LACKINGTON'S

speculative prose

Tiny Guns, by Steven Earnshaw

Tiny gunsThe dogs were homeless dogs and not liked and the parish meeting agenda was dominated by the problem of anarchic pariahs. In general the dogs were well-behaved, shitting in obscure forested shadows, communicating in whistles beyond the normal human range and the boy’s. When the encrypted man walked through the main street and sat on the green’s higher bench, dressed as an outsider with a funny hat, the boy followed by pugs was drawn to him.

“Sit down if you like,” and Nathan did just that. The dogs stayed by the boy’s feet, mongrel dogs composed of whippet, westie, bull, alsatian, unsure of the alien’s attitude. “Are they all yours?” Lime leaves lay about the bench, placed there by cold autumn winds and the boy knew his casual charges would start to fuss the man and dirty his trousers and overcoat and lead to more misery in the village, mutterings and the like.

“My grandmother lets me be with the dogs.”

“I have a Greek-sounding name, but Eck will do.
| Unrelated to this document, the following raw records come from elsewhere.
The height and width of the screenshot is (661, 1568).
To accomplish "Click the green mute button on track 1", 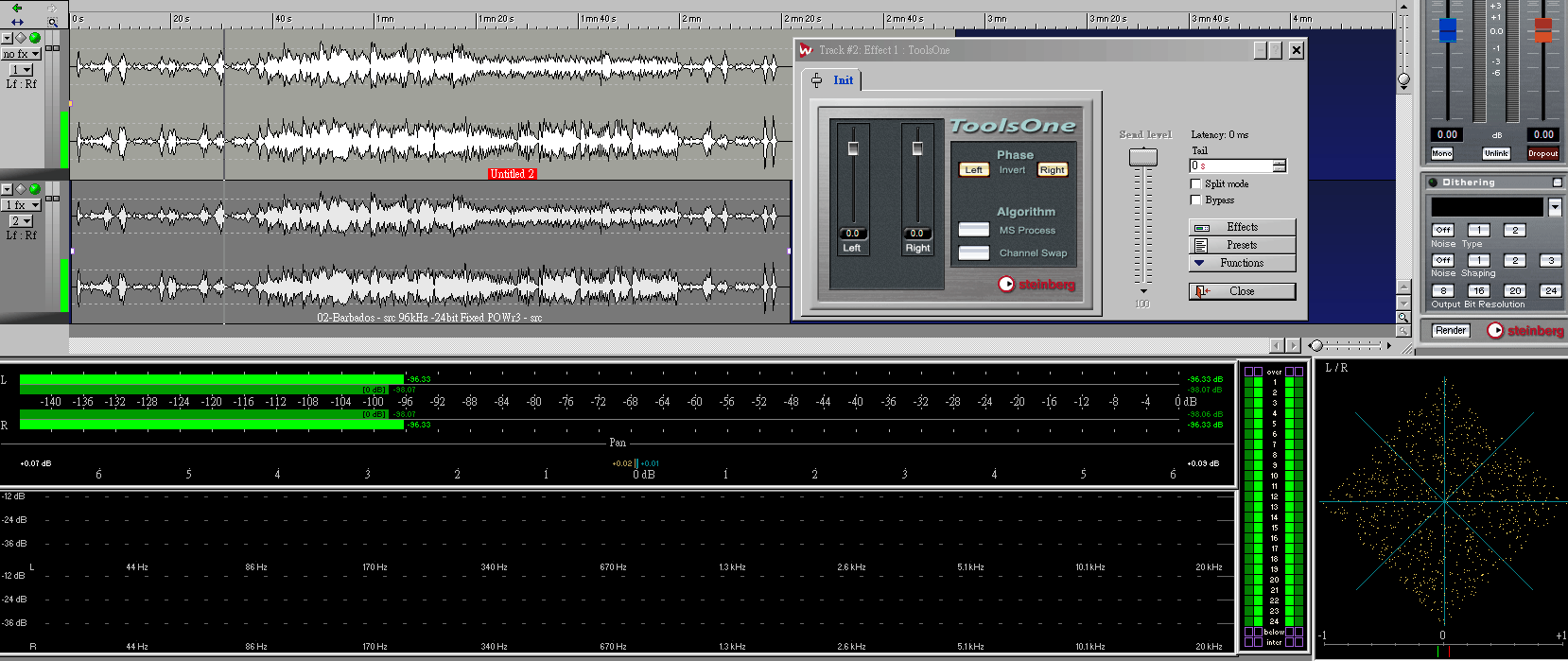I will pyautogui.click(x=35, y=38).
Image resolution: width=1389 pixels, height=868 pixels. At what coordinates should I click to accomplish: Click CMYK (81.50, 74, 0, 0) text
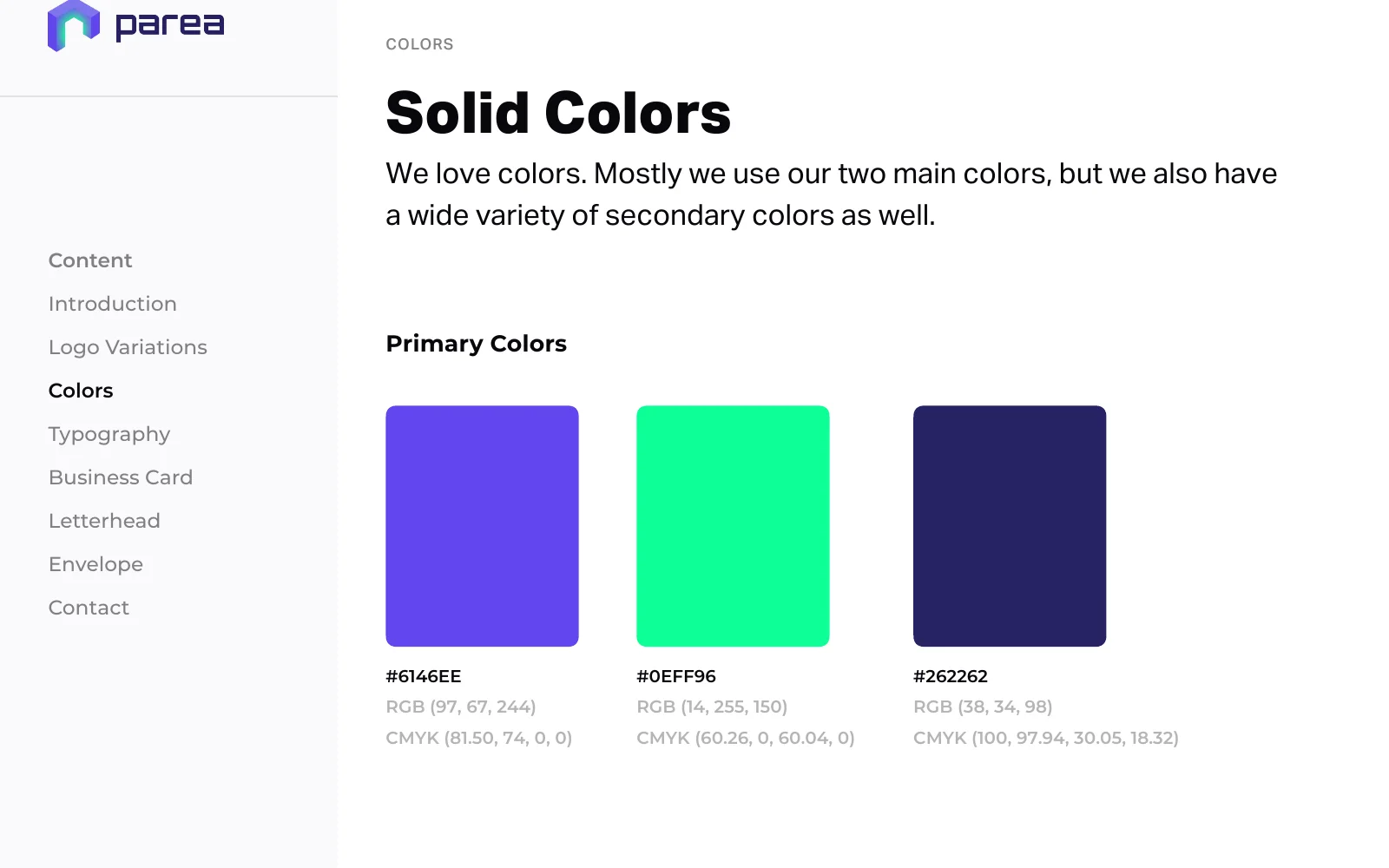click(x=479, y=738)
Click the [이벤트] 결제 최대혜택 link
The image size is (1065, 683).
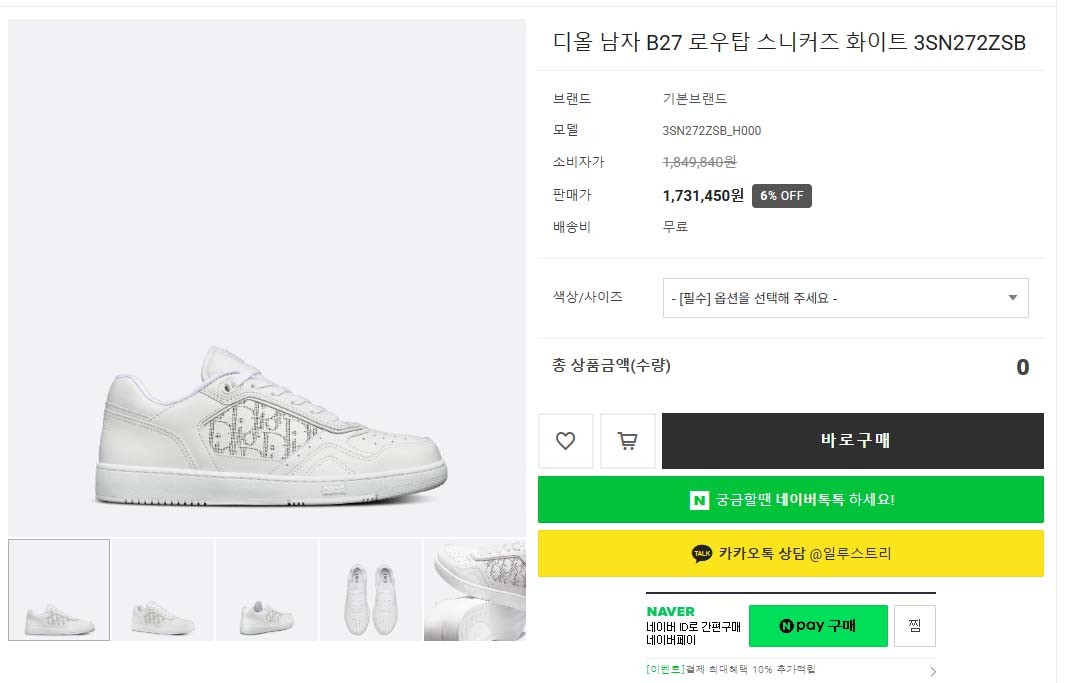730,669
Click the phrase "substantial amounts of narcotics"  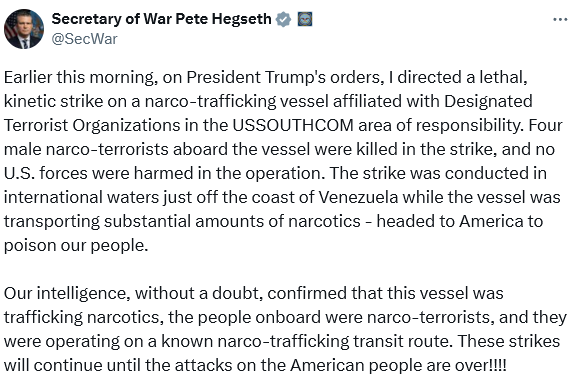point(232,222)
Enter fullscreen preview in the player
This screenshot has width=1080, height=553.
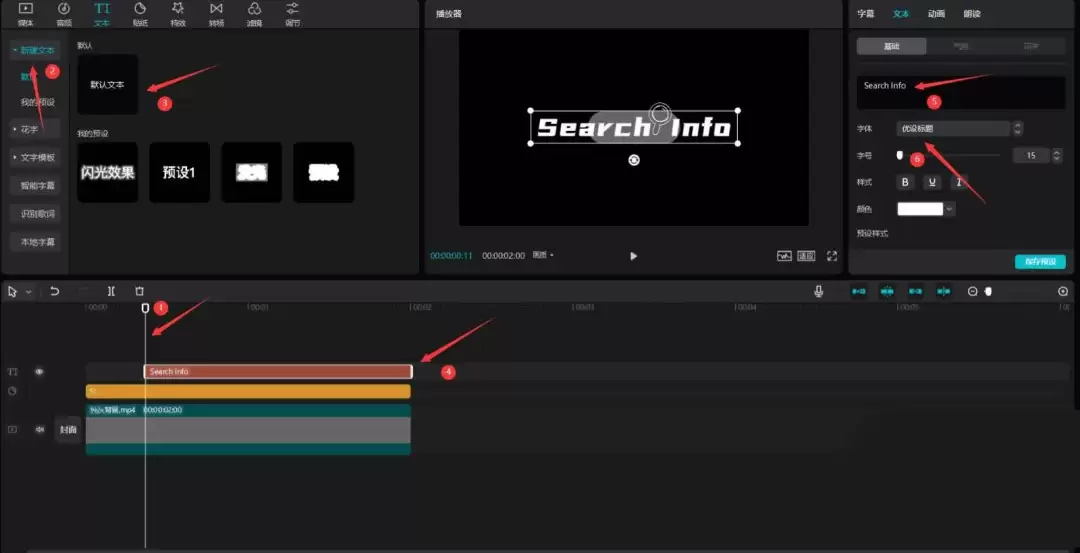pyautogui.click(x=831, y=256)
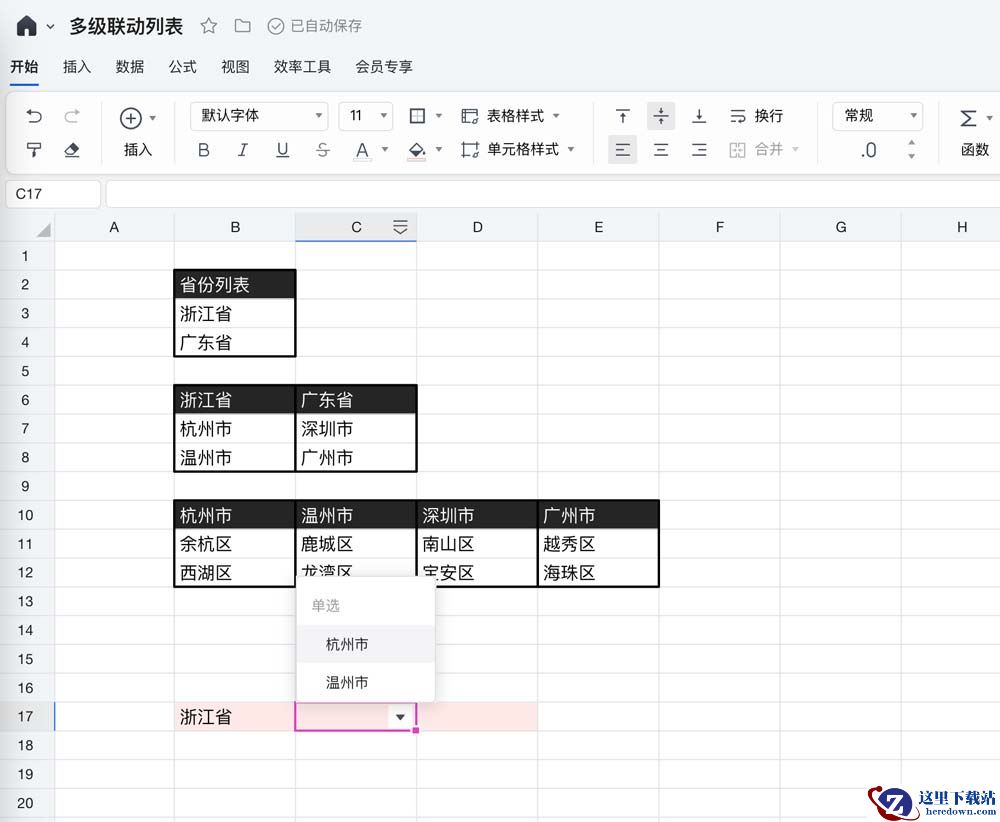Screen dimensions: 1000x822
Task: Apply strikethrough formatting icon
Action: pyautogui.click(x=322, y=150)
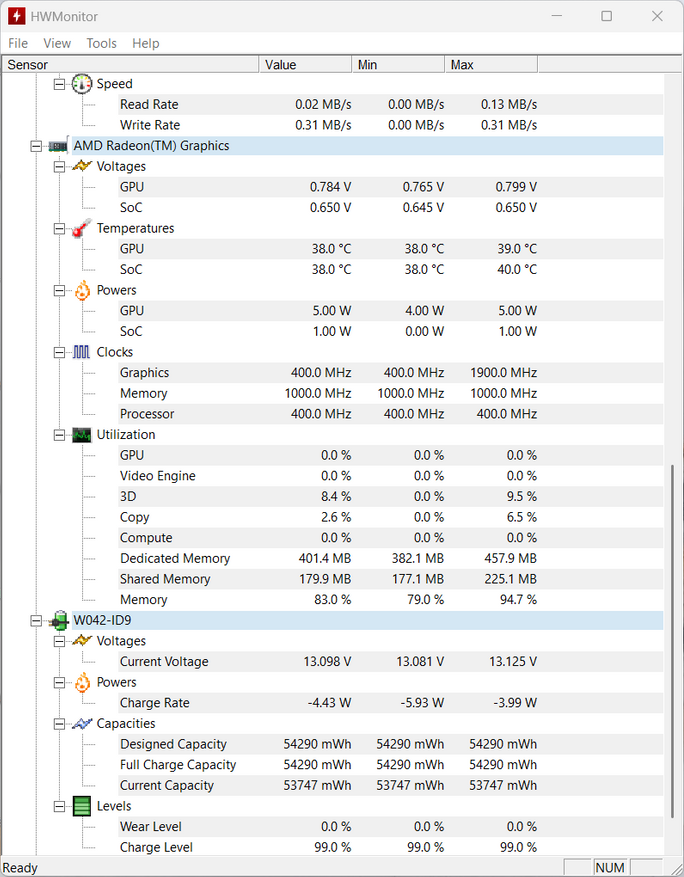Click the battery icon beside W042-ID9
This screenshot has height=877, width=684.
pyautogui.click(x=58, y=621)
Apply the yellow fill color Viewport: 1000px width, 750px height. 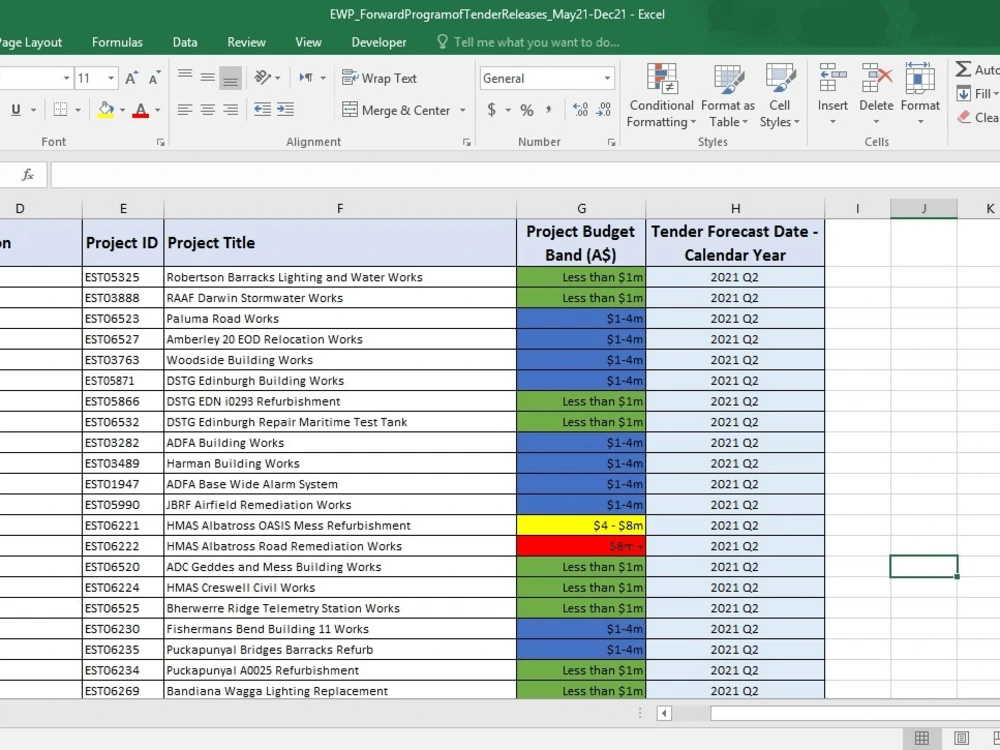[106, 110]
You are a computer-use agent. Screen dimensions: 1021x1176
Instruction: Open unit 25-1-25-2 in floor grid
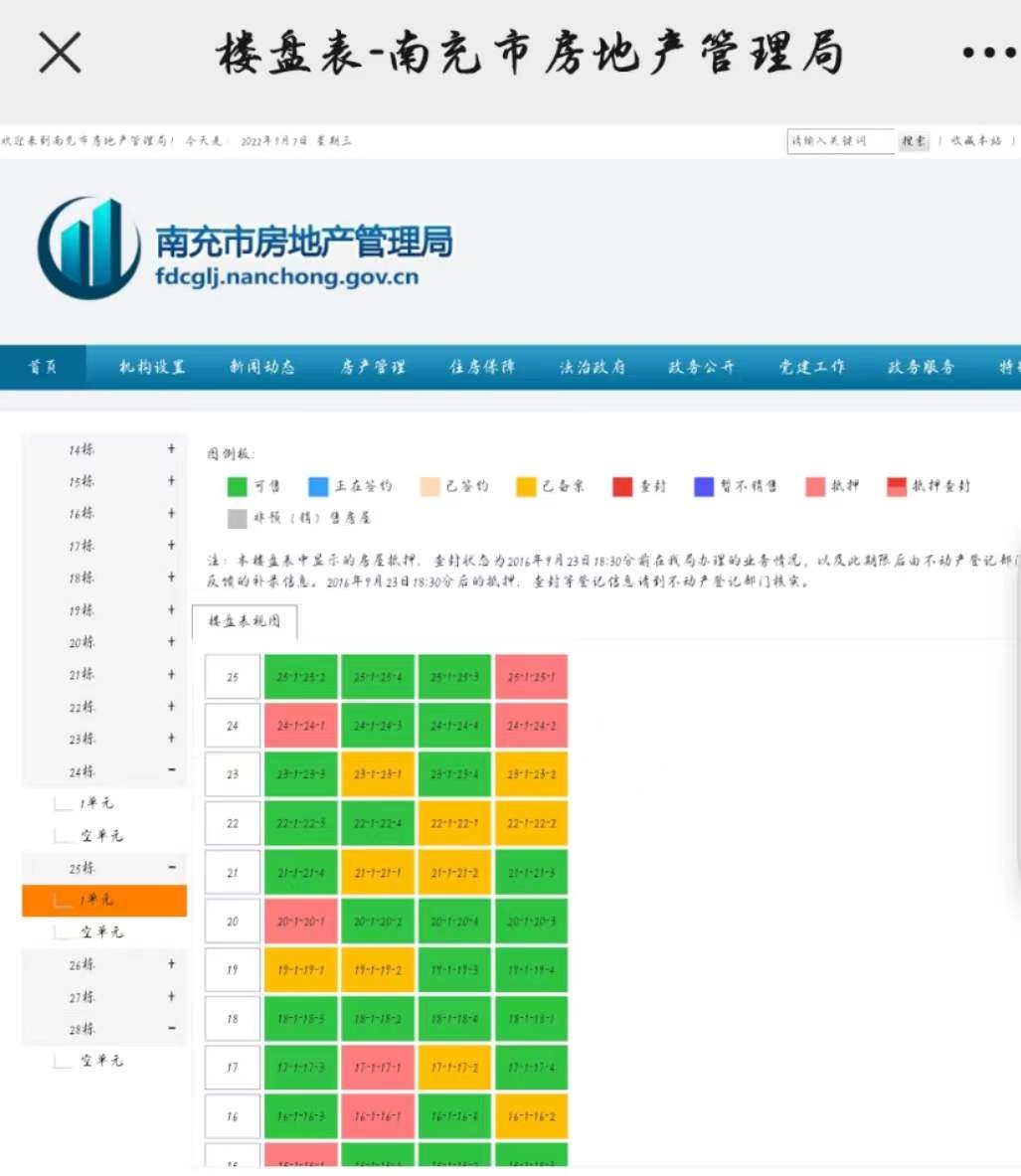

Nat, we have to clear up the town. Will you help me kill the dogs?”

“I can teach the dogs. You don’t need to kill them. I’ve got a dog. Applejack’s harmless.”

“That could work but the other dogs still have to leave.”

“I can look after them. You don’t have to kill them. It would be like killing.”

“It’s my job, Nat, to come into your village from the farthest digital recesses and restore order. It’s more than symbolic, and we know you are responsible. Dogs of this magnitude are not welcome.”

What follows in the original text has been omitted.